もちろんこの他にもメリットデメリットはあるでしょうし、異論がある方もいることでしょう。その辺も踏まえてお読みいただけると幸いです。
就職する場合の障がいの開示(オープン就労)・非開示(クローズ就労)とメリット・デメリット一覧表
上記をまとめた「就職する場合の障がいの開示(オープン就労)・非開示(クローズ就労)とメリット・デメリット一覧表」を作りましたんで、欲しい方は下記からダウンロードしてください。PDFが見られん…!って方は以下の画像をどうぞ(クリック又はタップで拡大できます)
よろしければ支援でお使いください…!
個人的考察
クローズ就労をして障がいがバレたからといって、それのみを理由にクビになることはありません。

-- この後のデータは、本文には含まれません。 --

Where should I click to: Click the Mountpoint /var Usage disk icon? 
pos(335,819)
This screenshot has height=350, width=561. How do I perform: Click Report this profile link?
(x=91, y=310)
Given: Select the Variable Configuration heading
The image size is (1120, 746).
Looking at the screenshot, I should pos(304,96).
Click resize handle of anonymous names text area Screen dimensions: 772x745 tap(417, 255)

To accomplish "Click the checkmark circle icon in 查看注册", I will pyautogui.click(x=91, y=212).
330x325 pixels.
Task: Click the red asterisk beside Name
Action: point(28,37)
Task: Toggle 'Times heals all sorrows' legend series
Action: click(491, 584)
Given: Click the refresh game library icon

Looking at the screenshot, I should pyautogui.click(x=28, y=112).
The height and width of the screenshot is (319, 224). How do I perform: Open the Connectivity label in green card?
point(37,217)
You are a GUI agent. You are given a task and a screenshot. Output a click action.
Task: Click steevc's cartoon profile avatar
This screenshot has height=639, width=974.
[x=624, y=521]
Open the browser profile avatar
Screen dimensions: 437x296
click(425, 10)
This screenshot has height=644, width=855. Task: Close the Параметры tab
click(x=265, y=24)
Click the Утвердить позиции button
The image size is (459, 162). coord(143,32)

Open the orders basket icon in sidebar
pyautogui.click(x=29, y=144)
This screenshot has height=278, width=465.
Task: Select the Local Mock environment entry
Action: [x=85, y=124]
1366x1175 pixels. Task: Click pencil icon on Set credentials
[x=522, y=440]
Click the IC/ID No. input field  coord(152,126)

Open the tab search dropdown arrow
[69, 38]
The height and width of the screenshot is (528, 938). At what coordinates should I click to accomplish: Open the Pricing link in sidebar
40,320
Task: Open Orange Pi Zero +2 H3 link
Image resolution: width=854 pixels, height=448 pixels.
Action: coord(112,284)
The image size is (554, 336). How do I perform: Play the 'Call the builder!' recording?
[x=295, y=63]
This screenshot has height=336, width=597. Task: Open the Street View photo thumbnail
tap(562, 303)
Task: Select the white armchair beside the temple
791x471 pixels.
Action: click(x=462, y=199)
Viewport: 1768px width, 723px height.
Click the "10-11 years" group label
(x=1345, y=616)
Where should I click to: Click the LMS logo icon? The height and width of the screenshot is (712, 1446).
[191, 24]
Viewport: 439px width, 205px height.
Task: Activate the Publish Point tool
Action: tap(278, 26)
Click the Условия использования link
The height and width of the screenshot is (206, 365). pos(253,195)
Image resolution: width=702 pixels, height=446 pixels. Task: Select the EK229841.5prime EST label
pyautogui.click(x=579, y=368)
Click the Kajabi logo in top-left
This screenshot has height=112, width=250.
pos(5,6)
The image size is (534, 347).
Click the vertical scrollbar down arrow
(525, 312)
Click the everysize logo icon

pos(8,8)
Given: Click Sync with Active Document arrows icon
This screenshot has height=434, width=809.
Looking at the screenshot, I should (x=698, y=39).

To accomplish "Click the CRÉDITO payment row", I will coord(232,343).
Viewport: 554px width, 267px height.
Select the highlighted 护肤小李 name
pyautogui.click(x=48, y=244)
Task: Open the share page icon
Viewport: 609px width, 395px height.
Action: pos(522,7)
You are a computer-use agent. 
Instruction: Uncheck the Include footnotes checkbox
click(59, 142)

但し、信頼や信用ってのは確実に落ちますし、残念ながら、業務の成果などによってはそれを理由に異動や退職になるケースもございます。
また、私の体験ながら、上記の通りクローズ就労は、オープン就労に比べて圧倒的に職場定着率が低いんですな。その為、個人的には開示して就職をおすすめしております。
因みに障がいを開示して就職する場合、障がいの自己理解、障がい特性の説明や配慮事項をまとめておくことがポイントになるかと。
具体的には、厚生労働省の就労パスポートが使えると思いますんで、気になる方はリンクからクリック又はタップして見てみてください。
それと最後に非開示で就職する方は、それの対策を事前に作っておくのが効果的。具体的には、
- 障がい特性の対応策を決めておく
- コミュニケーションスキルを上げておく
- ストレス対策をしておく
- クローズでも安心できる福利厚生のある企業を選ぶ
- 無理しないで働ける、柔軟な働き方が出来る企業を選ぶ
- 希望休や有給休暇の取得がしやすい企業を選ぶ
などを行っておくとよろしいかと。
繰り返しになりますが、大変なんでオススメはしませんがね…。